Bouts of Courage: Saudi Women Challenge the Driving Ban
This Friday morning, some 40 women around Saudi Arabia challenged their country's driving ban by taking the wheel on the streets of several Saudi cities. It was meant as the kickstart to the WOMEN2DRIVE campaign. As some news reports point out, this morning's protest can hardly be considered a wide-spread movement in light of the country's 28 million population. Certainly it does not compare to the violence and mass uprisings that have characterized the region's recent 'Arab Spring'.

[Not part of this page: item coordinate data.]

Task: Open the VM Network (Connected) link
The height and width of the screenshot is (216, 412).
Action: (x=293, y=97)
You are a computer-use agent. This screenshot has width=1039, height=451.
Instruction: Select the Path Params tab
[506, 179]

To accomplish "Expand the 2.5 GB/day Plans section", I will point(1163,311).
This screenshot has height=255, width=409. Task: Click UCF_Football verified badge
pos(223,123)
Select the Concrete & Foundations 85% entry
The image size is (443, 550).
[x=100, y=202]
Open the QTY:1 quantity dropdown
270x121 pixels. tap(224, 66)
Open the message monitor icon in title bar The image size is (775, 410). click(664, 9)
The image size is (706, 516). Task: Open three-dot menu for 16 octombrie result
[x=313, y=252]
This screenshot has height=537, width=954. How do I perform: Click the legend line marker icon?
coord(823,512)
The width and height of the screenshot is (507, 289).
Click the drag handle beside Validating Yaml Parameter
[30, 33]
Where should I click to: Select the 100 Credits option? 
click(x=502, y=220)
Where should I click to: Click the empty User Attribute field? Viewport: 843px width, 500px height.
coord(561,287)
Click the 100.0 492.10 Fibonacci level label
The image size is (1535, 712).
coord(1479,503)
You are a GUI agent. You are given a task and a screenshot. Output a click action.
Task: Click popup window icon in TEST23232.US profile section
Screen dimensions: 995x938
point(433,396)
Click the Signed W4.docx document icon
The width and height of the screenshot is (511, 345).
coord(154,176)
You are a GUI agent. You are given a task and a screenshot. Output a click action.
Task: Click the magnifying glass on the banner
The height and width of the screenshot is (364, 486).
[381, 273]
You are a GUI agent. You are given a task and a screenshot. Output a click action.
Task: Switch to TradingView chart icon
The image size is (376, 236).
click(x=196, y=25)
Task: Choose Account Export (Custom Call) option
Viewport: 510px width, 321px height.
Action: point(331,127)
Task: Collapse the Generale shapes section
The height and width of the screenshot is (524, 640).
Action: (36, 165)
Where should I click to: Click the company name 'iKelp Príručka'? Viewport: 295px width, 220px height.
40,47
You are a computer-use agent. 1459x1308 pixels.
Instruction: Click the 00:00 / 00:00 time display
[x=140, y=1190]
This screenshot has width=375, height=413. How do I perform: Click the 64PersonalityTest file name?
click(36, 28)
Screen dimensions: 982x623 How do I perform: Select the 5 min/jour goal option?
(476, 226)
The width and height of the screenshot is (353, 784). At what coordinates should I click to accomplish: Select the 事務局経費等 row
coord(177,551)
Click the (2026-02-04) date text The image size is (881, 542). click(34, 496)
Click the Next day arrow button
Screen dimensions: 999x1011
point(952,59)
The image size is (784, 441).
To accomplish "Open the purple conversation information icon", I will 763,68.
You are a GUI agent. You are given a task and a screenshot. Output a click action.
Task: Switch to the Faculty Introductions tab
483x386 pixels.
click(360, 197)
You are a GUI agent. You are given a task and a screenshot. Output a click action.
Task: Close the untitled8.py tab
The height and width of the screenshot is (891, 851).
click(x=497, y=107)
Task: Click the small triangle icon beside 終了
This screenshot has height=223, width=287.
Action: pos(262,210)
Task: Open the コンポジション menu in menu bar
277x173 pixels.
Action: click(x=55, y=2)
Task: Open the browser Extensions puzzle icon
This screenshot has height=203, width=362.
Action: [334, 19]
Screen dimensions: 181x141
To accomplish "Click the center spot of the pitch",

But that does not mean its participants had nothing to fear. Punishment for ignoring the ban (the only one of its kind in the world) includes imprisonment and the revokement of travel permission. The latter is a significant consequence, as most Saudi women who can drive learned to do so outside the country. For the most part, police allowed the small demonstration - assumably ordered to stand down because the orchestrated protest had garned international media attention. It remains to be seen whether the campaign, version of which have existed since the 1990s will have any effect on the state of women's rights in Saudi Arabia. Women there are required to leave the house with a male companion, and the reasoning behind the driving ban seems to be that it prevents women from contact with strange men. As they are forced to hire male drivers, however, one wonders how that reasoning makes any sense at all.
When I read the news about this today, it left me with one question. A question I often asked myself while writing GIBBIN HOUSE, which is: would I have the courage to do the same?
I suppose that is the betwitching aspect of writing fiction - creating characters that lead the sort of lives and take the sort of decisions we would never be able to ourselves. In Gibbin House, I tell the story of a woman who despite her speech-impairment moves thousands of kilometers from her home to live with complete strangers, after having suffered indignity after indignity. To say nothing of her mother's story. It's easy to say, well, that's war. Terrible things happen and one moves on, and a day when you are not hungry or threatened is a good day.
But what if it's not war? What if it's not everyone whose suffering, only some people? Do you have the courage to stand up and change things?
I'm reminded of this group of grad students I befriended at FSU in the 90s, who had gone to Bosnia during the war to run supply trucks and work in a medical station outside Mostar. They went there with the idea of being humanitarian aid workers. They came back traumatized and jaded. And I wondered then, would I have had the guts to go there, even if I didn't know just how bad it would be? Were these pot-smoking former frat-boys heroes or just bored with comfort and complacency? I don't know. But doubtless, they were driven by the idea of adventure.
I assume these women today did not approach their protest today as an adventure, (although one woman is reported to have been quite thrilled and itching to do it again:)) Nor the hundreds of women in Afghanistan who brave an education or a sport, at the risk of being attacked or having their school burned to the ground. They put their safety on the line in order to exercise a right afforded to everyone around them. They are not threatened by a common enemy, their threat is all around them, in their families even. How does one find the courage to act against it all? How did the women in my own family, faced with similar dangers, find the will to take a stand. I suppose they didn't always. On the whole, I am consistently astounded at how easy my life is (my biggest gripe as a woman is why a man won't pay for dinner), I can hardly wrap my mind around such brave acts of defiance. I only hope I do my characters who are stronger than me, justice. I suppose it's up to my readers to be the judge of that.
On an aside, I have to mention the husbands who this morning got out of their car to make room for their wives (The Guardian UK). Every little act is a step forward.